■ Exercise objective
Revise the rows starting at the first one and ending at the row that contains "Action: [67, 288]". Copy them out with "shield" replaced by "crest" and everything else left unchanged.

Element and text position data:
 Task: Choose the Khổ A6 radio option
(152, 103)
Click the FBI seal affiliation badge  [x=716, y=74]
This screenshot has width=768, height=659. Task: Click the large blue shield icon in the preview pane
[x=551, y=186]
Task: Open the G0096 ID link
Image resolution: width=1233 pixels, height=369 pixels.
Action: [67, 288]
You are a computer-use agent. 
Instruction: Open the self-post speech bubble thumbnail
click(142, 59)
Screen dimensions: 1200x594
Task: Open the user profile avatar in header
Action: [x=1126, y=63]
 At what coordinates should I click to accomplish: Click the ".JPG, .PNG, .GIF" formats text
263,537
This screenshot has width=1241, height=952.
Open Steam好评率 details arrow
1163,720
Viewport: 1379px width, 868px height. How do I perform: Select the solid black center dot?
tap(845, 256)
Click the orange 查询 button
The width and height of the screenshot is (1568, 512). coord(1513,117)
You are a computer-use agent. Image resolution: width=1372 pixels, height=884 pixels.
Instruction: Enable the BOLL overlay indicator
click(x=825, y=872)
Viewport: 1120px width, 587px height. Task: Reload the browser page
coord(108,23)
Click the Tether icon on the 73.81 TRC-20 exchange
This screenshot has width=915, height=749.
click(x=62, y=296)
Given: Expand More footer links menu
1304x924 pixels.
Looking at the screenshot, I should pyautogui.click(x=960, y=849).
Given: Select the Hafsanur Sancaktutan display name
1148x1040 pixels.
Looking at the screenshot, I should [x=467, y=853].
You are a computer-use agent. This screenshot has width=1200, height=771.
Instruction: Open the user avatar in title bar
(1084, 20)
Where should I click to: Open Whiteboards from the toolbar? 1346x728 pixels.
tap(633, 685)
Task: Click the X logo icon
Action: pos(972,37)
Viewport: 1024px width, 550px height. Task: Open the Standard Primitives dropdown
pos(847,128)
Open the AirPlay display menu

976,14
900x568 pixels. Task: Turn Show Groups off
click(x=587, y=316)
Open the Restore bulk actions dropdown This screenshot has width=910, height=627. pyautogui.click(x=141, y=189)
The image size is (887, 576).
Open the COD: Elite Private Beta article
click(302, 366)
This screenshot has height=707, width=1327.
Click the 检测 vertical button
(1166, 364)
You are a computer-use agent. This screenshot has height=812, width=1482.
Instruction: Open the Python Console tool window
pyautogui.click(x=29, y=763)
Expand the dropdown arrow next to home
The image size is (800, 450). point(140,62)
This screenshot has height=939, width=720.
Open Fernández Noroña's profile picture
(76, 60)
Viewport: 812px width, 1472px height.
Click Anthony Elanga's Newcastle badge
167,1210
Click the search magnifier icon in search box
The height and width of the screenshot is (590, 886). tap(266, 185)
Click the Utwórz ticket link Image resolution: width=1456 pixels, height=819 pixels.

■ Response to the exercise
 Task: Choose the Khổ A6 radio option
(152, 103)
Click the FBI seal affiliation badge  [x=716, y=74]
This screenshot has width=768, height=659. Task: Click the large blue crest icon in the preview pane
[x=551, y=186]
Task: Open the G0096 ID link
Image resolution: width=1233 pixels, height=369 pixels.
Action: [67, 288]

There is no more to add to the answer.